Enfants influenceurs: une nouvelle loi vise à protéger les petites stars d’Instagram et TikTok en Belgique


En Belgique, une vieille loi de 1971 interdit de faire travailler des enfants de moins de 15 ans, ou qui sont encore soumis à l’obligation scolaire. L’idée de base, c’est de les protéger : le travail pourrait compromettre leur bien-être et leur développement. Mais il existe des dérogations pour certains « métiers culturels » très précis énoncés dans la loi, comme par exemple mannequin, acteur ou figurant au cinéma, chanteur, modèle dans des défilés de mode, etc. À l’époque, les réseaux sociaux n’existaient pas et encore moins le métier d’influenceur…
À 8 ans, il était le Youtubeur le mieux payé !
Depuis, les influenceurs de tout genre ont envahi la toile. Il ne faut pas nécessairement être une star pour faire la pub d’un produit, il suffit d’avoir un grand nombre de followers sur Instagram ou Youtube pour intéresser les grandes marques, qui vous rétribuent afin d’influencer les consommateurs. Et qui de mieux qu’un enfant pour faire la promo de jouets par exemple ? Le jeune Ryan Kaji, un petit américain de 10 ans suivis par plus de 33 millions d’abonnés, gagne des millions de dollars chaque année rien qu’en déballant et en testant des jouets sur Youtube ! En 2020, le magazine spécialisé Forbes le classait comme le Youtubeur le mieux rémunéré de la planète : 29,9 millions de dollars et il n’avait que 8 ans !

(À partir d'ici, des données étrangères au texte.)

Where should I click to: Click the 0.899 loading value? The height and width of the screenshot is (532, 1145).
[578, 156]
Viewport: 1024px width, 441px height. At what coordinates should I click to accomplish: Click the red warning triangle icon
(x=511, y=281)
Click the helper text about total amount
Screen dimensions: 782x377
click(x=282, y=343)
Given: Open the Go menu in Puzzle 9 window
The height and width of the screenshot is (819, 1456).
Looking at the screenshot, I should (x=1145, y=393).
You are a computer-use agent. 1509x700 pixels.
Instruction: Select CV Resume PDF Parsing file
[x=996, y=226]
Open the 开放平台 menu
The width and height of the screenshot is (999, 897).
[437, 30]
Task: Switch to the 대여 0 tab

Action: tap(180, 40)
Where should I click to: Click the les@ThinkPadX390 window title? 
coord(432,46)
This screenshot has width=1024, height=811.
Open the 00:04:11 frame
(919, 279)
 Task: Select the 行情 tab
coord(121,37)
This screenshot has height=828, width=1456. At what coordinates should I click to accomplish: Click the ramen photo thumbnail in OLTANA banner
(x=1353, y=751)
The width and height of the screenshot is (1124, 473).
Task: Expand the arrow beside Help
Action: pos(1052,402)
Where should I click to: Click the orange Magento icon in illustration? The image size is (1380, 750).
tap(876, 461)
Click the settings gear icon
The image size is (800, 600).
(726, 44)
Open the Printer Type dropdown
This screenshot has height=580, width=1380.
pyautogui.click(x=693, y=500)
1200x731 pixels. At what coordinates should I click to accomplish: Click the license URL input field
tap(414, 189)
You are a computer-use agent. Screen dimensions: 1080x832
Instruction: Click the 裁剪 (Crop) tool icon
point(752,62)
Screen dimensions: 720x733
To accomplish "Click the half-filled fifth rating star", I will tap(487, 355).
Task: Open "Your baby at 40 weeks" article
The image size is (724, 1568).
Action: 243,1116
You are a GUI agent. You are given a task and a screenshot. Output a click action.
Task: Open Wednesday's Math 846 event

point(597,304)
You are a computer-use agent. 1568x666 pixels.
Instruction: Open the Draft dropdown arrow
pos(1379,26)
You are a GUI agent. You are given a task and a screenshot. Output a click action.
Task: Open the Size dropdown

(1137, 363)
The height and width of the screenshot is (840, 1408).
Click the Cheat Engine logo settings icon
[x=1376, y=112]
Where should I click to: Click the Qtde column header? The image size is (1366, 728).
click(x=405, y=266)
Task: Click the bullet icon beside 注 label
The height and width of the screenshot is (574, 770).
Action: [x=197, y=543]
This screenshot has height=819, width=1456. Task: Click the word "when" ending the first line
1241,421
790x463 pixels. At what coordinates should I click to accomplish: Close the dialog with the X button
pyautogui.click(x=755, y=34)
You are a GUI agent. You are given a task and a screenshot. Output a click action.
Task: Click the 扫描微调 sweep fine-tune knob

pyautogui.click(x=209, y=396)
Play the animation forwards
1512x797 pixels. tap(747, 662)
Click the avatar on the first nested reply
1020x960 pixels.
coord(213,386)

En Belgique aussi, il existe des enfants influenceurs, qui gagnent moins d’argent mais qui sont quand même payés, en argent ou en cadeaux, pour exercer ce travail. L’ennui, c’est qu’ils font cela en dehors de tout cadre légal puisque la loi ne les mentionne même pas pour les dérogations.
Une députée flamande (Leen Dierick, qui appartient au CD&V, l’équivalent du parti francophone Les Engagés) vient de déposer une proposition de loi afin de mieux cadrer et réglementer le travail des enfants influenceurs, et du même coup de tous les autres enfants. En gros, elle veut moderniser la loi de 1971 pour apporter plus de flexibilité au travail des enfants et une meilleure protection.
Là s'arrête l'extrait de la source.